It is equally important to protect your business as it is to generate a profit. What is the point of investing your life savings and working 100 hours a week to have your hard earned money lost or stolen? Loss is can generally be attributed to poor planning and failing to manage risk. There are five ways to manage risk: Avoidance, Spreading, Transfer, Reduction, Acceptance.
Avoidance is simple, don’t take the risk. In business, and life, it is good practice to evaluate if the risk is worth the reward. You wouldn’t invest your money in a vehicle that would provide a lower return than your savings account, if there was an equal chance that you could lose that investment. Some risk you should just avoid.
When the upside of the risk appears to be worth the investment, however, the criticality of the loss is too great, spreading the risk would be applicable. Practical application of spreading risk would be if you were looking into buying an investment property that has the potential of producing a great return, however, you did not want to invest your entire life savings into the property. Spreading would be getting others to invest with you. Yes, you’d receive a smaller return, but if it goes bad, you will not lose your entire life savings.
Using the same investment property example, there are other threats to the investment besides not getting the anticipated return. Fire, one of the most common threats to property, could destroy your investment. The smart move is to transfer the risk to an insurance company. You pay a premium (yes, further eating into your profits) to an insurance company, who will assume the risk of fire to your property.
Risk reduction is probably the the most comprehensive strategy for addressing risk. It involves identifying threats and implementing countermeasures. Another threat to our imaginary investment property is theft of construction materials. Insurance is available to transfer this risk, however, effectively securing the material may be the more cost effective measure.
If reduction is the most comprehensive, acceptance may be the simplest.

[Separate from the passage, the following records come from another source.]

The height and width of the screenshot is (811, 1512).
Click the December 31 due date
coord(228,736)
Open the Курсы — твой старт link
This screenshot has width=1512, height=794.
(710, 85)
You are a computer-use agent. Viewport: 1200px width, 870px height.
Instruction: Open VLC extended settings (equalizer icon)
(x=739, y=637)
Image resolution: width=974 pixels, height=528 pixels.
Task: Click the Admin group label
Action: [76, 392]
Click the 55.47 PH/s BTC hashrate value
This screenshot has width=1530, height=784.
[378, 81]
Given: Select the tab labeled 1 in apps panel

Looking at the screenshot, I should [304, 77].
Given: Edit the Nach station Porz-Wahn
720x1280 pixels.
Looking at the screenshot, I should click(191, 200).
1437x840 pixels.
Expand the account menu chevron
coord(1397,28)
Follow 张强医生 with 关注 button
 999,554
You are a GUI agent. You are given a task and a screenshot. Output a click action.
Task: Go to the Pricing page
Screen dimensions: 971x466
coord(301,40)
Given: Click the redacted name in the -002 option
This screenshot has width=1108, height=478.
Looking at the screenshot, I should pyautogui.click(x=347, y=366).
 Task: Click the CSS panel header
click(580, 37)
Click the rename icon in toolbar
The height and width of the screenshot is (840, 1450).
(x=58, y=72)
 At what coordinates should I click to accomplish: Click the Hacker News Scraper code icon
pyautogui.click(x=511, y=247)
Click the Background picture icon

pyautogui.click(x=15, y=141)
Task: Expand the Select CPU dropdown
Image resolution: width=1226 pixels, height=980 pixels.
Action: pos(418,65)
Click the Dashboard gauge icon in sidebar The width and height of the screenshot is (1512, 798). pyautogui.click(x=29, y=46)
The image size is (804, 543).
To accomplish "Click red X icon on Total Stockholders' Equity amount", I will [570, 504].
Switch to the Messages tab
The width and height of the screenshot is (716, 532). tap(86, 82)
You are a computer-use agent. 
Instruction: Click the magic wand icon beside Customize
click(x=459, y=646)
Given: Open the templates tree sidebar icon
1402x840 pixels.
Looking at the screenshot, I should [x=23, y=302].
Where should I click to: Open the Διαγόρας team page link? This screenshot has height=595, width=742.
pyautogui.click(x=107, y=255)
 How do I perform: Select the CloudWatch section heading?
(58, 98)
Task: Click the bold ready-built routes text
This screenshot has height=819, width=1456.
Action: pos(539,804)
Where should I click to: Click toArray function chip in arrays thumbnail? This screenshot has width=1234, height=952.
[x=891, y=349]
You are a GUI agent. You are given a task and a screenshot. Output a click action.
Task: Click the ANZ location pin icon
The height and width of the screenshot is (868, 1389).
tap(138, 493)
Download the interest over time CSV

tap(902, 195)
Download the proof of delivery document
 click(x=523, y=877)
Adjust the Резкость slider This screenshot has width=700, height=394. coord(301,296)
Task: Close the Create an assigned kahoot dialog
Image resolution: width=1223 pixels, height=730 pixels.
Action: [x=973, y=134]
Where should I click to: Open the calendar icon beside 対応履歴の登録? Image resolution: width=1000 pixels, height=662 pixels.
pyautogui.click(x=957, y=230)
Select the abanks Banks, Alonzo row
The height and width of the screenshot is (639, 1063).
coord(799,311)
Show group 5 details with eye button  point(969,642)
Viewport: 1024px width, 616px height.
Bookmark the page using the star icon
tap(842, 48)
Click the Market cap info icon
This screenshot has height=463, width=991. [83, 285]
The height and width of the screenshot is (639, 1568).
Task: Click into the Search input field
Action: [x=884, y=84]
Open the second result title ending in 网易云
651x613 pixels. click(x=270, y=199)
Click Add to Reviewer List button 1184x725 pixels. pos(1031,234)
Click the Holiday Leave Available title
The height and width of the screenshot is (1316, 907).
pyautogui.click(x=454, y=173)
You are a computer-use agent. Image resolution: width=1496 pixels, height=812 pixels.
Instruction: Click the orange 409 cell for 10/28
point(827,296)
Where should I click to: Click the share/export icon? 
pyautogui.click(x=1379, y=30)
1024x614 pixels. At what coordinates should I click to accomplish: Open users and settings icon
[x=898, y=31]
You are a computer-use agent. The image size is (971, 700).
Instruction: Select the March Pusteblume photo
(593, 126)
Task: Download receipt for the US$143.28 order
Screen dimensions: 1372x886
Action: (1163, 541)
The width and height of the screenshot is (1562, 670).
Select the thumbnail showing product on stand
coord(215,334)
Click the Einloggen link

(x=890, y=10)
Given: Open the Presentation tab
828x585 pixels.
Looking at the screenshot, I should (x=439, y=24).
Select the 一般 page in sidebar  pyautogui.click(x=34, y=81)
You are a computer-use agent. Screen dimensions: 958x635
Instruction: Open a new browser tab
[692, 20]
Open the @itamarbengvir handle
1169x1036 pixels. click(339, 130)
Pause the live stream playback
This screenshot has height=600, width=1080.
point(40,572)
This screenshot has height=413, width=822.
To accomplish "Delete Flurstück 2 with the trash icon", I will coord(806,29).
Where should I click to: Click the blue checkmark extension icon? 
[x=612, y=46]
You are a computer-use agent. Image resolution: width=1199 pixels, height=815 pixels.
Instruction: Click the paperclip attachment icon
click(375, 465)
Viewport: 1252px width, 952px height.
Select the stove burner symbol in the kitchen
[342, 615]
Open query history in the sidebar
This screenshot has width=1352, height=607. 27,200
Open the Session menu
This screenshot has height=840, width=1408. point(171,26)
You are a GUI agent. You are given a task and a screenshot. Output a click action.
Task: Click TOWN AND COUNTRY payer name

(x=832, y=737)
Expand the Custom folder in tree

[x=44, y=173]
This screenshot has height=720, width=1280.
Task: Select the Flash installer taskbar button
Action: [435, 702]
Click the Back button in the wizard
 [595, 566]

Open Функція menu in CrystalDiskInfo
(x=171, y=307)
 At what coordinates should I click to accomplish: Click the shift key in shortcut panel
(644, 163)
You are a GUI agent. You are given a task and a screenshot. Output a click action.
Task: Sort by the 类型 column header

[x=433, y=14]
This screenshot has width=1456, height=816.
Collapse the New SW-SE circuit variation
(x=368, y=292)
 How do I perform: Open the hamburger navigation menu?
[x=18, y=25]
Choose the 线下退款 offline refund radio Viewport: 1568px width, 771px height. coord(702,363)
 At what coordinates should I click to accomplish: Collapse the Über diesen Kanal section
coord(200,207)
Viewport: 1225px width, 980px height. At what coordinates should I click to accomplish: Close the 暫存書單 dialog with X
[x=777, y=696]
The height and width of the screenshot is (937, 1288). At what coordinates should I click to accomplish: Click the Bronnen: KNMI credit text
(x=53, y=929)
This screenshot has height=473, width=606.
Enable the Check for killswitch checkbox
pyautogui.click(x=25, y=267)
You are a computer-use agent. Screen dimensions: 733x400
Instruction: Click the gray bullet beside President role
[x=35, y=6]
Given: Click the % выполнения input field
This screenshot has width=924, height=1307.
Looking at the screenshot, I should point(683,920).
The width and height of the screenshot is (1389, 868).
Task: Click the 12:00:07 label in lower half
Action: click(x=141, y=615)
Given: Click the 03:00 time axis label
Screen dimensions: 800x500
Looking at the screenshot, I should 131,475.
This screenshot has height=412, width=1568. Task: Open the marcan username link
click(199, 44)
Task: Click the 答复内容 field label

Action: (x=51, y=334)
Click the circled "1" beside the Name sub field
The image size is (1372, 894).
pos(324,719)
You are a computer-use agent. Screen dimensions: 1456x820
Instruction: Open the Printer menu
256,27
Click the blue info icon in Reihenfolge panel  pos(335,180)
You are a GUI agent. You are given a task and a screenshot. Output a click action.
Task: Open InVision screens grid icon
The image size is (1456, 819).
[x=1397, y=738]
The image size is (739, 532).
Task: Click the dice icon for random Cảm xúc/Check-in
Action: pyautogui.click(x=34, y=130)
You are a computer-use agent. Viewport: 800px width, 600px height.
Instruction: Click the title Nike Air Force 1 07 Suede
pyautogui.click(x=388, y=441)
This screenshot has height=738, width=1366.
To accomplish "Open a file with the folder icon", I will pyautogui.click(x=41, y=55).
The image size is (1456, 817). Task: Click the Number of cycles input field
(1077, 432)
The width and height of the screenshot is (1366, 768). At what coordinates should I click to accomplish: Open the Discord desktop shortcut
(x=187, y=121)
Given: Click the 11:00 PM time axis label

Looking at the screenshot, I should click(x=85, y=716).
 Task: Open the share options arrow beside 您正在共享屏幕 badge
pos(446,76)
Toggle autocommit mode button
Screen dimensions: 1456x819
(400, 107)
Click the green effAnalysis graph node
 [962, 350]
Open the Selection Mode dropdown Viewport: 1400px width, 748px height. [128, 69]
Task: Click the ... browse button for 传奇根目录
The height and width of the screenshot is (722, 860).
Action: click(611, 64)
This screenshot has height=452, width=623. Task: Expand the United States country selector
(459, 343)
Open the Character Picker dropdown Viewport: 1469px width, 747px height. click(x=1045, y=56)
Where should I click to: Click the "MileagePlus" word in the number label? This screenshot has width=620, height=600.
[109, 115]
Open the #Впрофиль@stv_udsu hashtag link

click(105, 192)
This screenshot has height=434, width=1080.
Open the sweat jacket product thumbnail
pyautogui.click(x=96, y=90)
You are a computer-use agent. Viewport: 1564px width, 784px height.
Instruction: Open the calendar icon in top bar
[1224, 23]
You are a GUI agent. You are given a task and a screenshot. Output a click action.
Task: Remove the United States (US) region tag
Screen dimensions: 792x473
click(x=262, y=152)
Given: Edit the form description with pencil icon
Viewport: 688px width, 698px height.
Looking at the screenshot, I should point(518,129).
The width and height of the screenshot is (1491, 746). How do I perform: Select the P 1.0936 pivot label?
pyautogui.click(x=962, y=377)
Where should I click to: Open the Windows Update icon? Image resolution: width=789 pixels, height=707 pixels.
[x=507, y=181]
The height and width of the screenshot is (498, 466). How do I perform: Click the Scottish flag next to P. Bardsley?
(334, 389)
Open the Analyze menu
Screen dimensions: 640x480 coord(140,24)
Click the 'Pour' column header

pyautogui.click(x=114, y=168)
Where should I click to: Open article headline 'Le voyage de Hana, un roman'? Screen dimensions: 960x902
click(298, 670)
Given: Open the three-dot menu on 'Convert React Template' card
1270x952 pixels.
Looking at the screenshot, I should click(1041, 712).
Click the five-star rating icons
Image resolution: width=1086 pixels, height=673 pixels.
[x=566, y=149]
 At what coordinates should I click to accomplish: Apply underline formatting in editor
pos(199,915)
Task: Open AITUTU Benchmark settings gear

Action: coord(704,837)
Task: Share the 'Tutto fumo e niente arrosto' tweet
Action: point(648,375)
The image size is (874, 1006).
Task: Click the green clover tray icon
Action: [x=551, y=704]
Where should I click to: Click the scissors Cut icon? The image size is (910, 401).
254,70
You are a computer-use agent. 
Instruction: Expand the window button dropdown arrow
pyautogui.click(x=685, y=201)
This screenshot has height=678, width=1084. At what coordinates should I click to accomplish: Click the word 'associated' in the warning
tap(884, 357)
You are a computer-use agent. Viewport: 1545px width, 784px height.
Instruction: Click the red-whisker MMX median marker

Some risk is just worth the reward. If all of the countermeasures to protect a piece of equipment worth $100 cost $1,000, it’s not worth the countermeasure (unless you’re going to lose it 10 times or more). At that point, the most prudent strategy is to just accept the risk.
Avoidance, spreading, transferring, reducing, and accepting are all adequate strategies for addressing risk. Using Enterprise Security Risk Management principles to address threats to your business directly adds to your bottom line. The convergence of physical, cyber, personnel, and information security embedded into your business model will make the risk management seamless in your organization.